Newark Airport Meltdown: What's behind the flight delays? When will they end?
Published in News & Features
For a week and counting, flying in and out of Newark Airport has inflicted misery on travelers. The cancellations and delays have been caused by a cascade of infrastructure failures and staffing issues that have ground air travel to a crawl.
What’s behind it the meltdown and when might it end?
Here’s what you need to know before you fly:
How extensive are the delays out of Newark Airport?
They delays and cancellations have been extensive, Monday, more than 150 flights into and out of Newark were canceled as of midday and nearly 300 were delayed, according to flight tracking website FlightAware.
Inbound flights contending with low cloud cover and ongoing air traffic control issues were delayed as much as 4 hours.
The rainy-day delays capped what’s now become a full week of pain for those traveling through the international airport, with days of hundreds of canceled flights and hours-long delays.
What triggered the problem?
The trouble started April 28, when sources tell the Daily News two unrelated air traffic control systems — the radar coverage of the north Jersey airspace and the telecommunications lines between the controllers and the local airport towers — failed shortly before 2 p.m.
For two hours, Newark was effectively shut down, with no planes in or out.
The systems were restored and flights resumed within three hours, but the outage exposed two weak links in an aging air traffic control infrastructure.
Airplanes approaching or departing from an airport are handled by an air-traffic control system known as “terminal radar approach control” — or TRACON. TRACON controllers are responsible for guiding a pilot’s ascent or descent from an airport, bridging the gap between the local towers controlling planes at the airport, and the controllers tasked with directing planes already at cruising altitude.
Until last year, New York TRACON — located in Nassau County — controlled the skies for all three major NYC airports: Newark, LaGuardia, and JFK. That was changed in July, when the FAA gave control of the north Jersey airspace — and the two-dozen air traffic controllers who were certified on it — to Philadelphia TRACON. The move was an effort to more evenly distribute the workload away from the chronically understaffed Long Island control center.
But despite the reassignment, the radar feeds for the north Jersey airspace controllers rely on are still sent to New York TRACON, a source told The News. From there they must be sent on to Philadelphia — a situation that introduces latency into the system and can cause outages.
A spokesman for the air traffic controller’s union, NATCA, confirmed to The News Monday that last week’s incident had effectively blinded Philadelphia TRACON.
“On Monday, April 28, air traffic controllers in Area C of the Philadelphia TRACON, who are responsible for separating and sequencing aircraft in and out of Newark Airport, temporarily lost radar and communications with the aircraft under their control, unable to see, hear, or talk to them,” read a statement distributed by NATCA spokesman Galen Munroe.

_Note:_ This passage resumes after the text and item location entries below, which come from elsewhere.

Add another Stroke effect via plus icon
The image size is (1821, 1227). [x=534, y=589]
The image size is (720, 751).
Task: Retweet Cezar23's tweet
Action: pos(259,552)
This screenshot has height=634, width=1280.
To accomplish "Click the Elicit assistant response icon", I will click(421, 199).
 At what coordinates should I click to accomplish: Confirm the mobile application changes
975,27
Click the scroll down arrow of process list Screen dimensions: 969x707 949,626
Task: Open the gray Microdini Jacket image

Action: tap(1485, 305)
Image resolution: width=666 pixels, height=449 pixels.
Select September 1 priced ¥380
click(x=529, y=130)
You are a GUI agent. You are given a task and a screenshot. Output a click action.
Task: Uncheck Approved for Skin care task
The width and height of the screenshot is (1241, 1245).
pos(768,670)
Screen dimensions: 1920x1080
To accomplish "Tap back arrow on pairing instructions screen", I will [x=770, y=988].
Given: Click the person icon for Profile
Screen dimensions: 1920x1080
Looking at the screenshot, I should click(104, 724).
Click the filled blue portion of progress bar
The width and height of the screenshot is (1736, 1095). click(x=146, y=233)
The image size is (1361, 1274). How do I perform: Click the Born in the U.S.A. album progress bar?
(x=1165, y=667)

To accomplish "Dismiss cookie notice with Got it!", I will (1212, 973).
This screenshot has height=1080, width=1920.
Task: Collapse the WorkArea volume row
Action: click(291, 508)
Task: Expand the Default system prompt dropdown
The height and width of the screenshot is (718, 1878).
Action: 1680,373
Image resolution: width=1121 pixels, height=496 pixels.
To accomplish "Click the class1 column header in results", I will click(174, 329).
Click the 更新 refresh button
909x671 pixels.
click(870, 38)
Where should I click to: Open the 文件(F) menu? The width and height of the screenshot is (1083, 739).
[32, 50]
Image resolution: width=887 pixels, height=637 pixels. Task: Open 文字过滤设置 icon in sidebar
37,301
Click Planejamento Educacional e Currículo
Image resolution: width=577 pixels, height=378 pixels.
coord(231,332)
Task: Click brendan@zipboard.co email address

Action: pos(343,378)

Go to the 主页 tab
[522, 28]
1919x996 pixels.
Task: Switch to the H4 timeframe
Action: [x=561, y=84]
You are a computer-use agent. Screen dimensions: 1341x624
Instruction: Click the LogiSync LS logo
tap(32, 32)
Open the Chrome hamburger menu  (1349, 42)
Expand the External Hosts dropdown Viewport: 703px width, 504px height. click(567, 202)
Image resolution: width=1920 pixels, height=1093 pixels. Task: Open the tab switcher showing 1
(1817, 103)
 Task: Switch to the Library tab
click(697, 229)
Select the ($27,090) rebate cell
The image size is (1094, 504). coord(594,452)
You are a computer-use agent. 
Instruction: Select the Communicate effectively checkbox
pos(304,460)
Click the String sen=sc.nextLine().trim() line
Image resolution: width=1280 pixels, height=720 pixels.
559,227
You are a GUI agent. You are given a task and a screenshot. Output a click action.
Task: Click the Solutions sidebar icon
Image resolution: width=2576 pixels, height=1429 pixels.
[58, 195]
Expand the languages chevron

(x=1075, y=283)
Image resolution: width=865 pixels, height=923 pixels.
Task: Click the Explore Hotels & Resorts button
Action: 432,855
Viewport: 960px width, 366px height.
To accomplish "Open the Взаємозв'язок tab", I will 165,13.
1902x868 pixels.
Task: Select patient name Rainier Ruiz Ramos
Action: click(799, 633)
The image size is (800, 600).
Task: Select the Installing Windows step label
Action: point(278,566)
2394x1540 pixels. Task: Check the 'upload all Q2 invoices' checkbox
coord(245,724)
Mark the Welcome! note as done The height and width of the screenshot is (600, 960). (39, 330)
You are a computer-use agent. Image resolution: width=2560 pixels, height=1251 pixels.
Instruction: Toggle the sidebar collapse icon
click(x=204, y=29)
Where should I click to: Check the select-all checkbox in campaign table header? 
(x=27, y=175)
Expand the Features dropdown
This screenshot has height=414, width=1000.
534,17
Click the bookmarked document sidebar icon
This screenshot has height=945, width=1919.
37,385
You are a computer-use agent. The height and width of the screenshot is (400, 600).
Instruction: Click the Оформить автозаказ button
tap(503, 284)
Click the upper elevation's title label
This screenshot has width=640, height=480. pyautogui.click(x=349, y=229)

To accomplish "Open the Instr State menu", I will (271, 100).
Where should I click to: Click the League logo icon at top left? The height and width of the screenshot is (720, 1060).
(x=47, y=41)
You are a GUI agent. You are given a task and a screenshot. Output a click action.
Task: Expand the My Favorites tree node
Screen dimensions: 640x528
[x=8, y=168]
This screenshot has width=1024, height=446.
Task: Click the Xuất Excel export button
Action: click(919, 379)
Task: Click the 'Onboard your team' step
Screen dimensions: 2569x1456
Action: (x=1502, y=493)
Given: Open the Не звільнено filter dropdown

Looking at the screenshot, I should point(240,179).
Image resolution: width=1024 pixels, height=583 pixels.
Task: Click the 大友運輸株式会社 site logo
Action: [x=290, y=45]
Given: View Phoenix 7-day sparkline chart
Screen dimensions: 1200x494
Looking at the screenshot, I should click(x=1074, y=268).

Did air traffic controllers walk off their jobs?
Though traffic resumed quickly last Monday, delays soon followed due to another on the cascading series of problems: a shortage of air traffic controllers in Philadelphia.
According to the controller’s union, “due to the event, the controllers took absence under the Federal Employees Compensation Act. This program covers all federal employees that are physically injured or experience a traumatic event on the job.”
“The controllers did not ‘walk off the job,'” the statement added, refutating a statement from United Airlines CEO Scott Kirby, who used the phrase last week. Newark is a major hub for United.
Sources told The News that five of the 25 controllers assigned to the Newark airspace took a leave of absence, a 20% reduction in the workforce. The reduced number of controllers has made it difficult for Newark keep flights on schedule, leading to the week of delays, and leading United to pull 10% of their flights from the airport.
Complicating matters even further, scheduled maintenance work has taken one of Newark’s three runways — the North-South facing Runway 4L/22R — out of service until mid-June.
When will the delays end?
It’s not clear.
Newark won’t have three working runways until the summer.
The controllers’ contract allows them take up to 45 days of leave.
And sources say the radar and communication systems are old and could easily fail again.
NATCA, the controllers’ union, said it “supports Department of Transportation Secretary Sean Duffy’s efforts to upgrade and modernize our nation’s air traffic control systems and infrastructure,” but its not yet clear what those upgrades will be or what the timeline is for their installation.
Last Thursday — three days after the outage — Duffy announced he would “supercharge the air traffic controller workforce.” The secretary had announced a 30% increase in the base salary for trainees, as well as a $10,000 one-time bonus for new controllers headed to any of a list of 13 “hard to staff” control facilities.
But as Senate Minority Leader Chuck Schumer, D – N.Y., said Monday that neither New York TRACON nor Philadelphia TRACON made Duffy’s “hard to staff” list.
The Democratic leader made the remarks in a letter to the acting DOT inspector general, Mitch Behm, asking him to dig into the staffing and infrastructural problems surrounding New York metro air traffic control.